Request 1: Return everything from "From right to" down to "actions to them." in the UMAL excerpt below, copied word for word.
Request 2: For each statement, state whether the UMAL excerpt below supports it by answering yes or no, and quote the exact words of the excerpt that decide it. (a) Unlike mixture density networks, UMAL must increase its internal neural network output. (b) The DBSCAN clustering used 40 minimum samples as one of its parameters. (c) The room price per night in the two cities was treated as a single combined problem.

Passage:
◇ ◇ ◇ ◇ ◇
Figure 3: Plot with the performance of three different models in terms of calibration. The mean and standard deviation for all folds of the mean absolute error between the predicted calibration and the perfect ideal calibration is represented in the table.
Likelihood calibration comparison
Model BCN RPF YVC RPF
Normal distribution .12±.04 .04±.01
Laplace distribution .03±.00 .06±.01
Independent QR .10±.02 .12±.02
2 comp. Normal MDN .05±.02 .12±.05
3 comp. Normal MDN .07±.02 .14±.04
4 comp. Normal MDN .10±.03 .17±.06
10 comp. Normal MDN .19±.04 .19±.06
2 comp. Laplace MDN .05±.01 .09±.01
3 comp. Laplace MDN .08±.02 .11±.02
4 comp. Laplace MDN .13±.05 .12±.03
10 comp. Laplace MDN .24±.03 .18±.05
Independent 𝒜LD .06±.01 .02±.01
UMAL model .04±.01 .07±.01

Predicted distribution shape analysis

From right to left in Figure 4 we show a 50 perplexity with Wasserstein distance t-SNE [27] projection from 500 linearly spaced discretisation of the normalised predicted distribution to 2 dimensions for each room of the test set in Barcelona. Each colour of the palette corresponds to a certain DBSCAN [14] cluster obtained with ϵ=5.8 and 40 minimum samples as DBSCAN parameters. We show a Hex-bin plot over the map of Barcelona, where the colours correspond to the mode cluster of all the rooms inside the hexagonal limits. A similar study would be useful to extract patterns inside the city, and consequently adapt specific actions to them.

Figure 4: DBSCAN clustering of the t-SNE projection to 2 dimensions of normalised Barcelona predicted distributions. Hexbin plot of most common cluster for each hexagon on top of the map.

7 Conclusion

This paper has introduced the Uncountable Mixture of Asymmetric Laplacians (UMAL) model, a framework that uses deep learning to estimate output distribution without strong restrictions (Figure 1). As shown in Figure 2, UMAL is a model that implicitly learns infinite 𝒜LD distributions, which are combined to form the final mixture distribution. Thus, in contrast with mixture density networks, UMAL does not need to increase its internal neural network output, which tends to produce unstable behaviours when it is required. Furthermore, the Monte Carlo sampling of UMAL could be considered as a batch size that can be updated even during training time.

We have presented a benchmark comparison in terms of log-likelihood adaptation in the test set of three different types of problems. The first was a synthetic experiment with distinct controlled heterogeneous distributions that contains multimodality and skewed behaviours. Next, we used public data to create a complex problem for predicting the room price per night in two different cities as two independent problems. Finally, we compared all the presented models in a financial forecasting problem anticipating the next monetary aggregated monthly expense or income of a certain customer given their historical data. We showed that the UMAL model outperforms the capacity to approximate the output distribution with respect to the other baselines as well as yielding calibrated outputs.
◇ ◇ ◇ ◇ ◇
Supplied material:
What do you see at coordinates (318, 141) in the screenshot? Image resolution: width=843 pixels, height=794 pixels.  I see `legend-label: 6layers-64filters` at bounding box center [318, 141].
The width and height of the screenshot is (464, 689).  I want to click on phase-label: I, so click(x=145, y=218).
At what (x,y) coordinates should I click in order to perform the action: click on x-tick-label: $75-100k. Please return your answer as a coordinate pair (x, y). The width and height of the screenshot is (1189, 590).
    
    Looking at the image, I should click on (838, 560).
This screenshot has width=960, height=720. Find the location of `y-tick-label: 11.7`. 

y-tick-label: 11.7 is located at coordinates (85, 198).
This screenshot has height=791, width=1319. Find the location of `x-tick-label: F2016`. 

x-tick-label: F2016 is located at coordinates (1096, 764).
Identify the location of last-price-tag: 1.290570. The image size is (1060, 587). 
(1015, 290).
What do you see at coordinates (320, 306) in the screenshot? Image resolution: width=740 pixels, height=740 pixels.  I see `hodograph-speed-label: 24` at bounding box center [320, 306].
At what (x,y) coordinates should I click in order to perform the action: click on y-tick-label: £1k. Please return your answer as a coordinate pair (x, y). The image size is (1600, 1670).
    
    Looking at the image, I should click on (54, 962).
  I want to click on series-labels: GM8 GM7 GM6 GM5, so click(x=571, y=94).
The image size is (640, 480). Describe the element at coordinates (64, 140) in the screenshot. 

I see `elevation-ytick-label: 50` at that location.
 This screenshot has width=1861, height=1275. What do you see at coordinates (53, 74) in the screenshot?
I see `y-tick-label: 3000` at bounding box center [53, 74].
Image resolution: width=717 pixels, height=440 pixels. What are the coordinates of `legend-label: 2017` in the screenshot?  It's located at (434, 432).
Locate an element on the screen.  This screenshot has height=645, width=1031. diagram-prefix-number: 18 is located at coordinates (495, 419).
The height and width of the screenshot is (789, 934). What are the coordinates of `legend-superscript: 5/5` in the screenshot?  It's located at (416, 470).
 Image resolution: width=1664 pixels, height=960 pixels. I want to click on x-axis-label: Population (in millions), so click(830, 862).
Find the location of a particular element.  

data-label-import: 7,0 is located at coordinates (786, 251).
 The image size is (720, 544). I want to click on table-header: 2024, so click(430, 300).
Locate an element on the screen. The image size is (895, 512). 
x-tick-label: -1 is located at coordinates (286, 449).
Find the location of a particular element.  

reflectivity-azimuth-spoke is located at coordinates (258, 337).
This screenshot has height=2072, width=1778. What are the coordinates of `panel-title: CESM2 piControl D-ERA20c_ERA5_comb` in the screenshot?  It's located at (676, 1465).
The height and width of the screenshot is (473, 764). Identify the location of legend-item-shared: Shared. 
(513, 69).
◇ ◇ ◇ ◇ ◇
Expected answer 1:
From right to left in Figure 4 we show a 50 perplexity with Wasserstein distance t-SNE [27] projection from 500 linearly spaced discretisation of the normalised predicted distribution to 2 dimensions for each room of the test set in Barcelona. Each colour of the palette corresponds to a certain DBSCAN [14] cluster obtained with ϵ=5.8 and 40 minimum samples as DBSCAN parameters. We show a Hex-bin plot over the map of Barcelona, where the colours correspond to the mode cluster of all the rooms inside the hexagonal limits. A similar study would be useful to extract patterns inside the city, and consequently adapt specific actions to them.

Expected answer 2:
(a) No: "UMAL does not need to increase its internal neural network output"
(b) Yes: "ϵ=5.8 and 40 minimum samples as DBSCAN parameters"
(c) No: "in two different cities as two independent problems"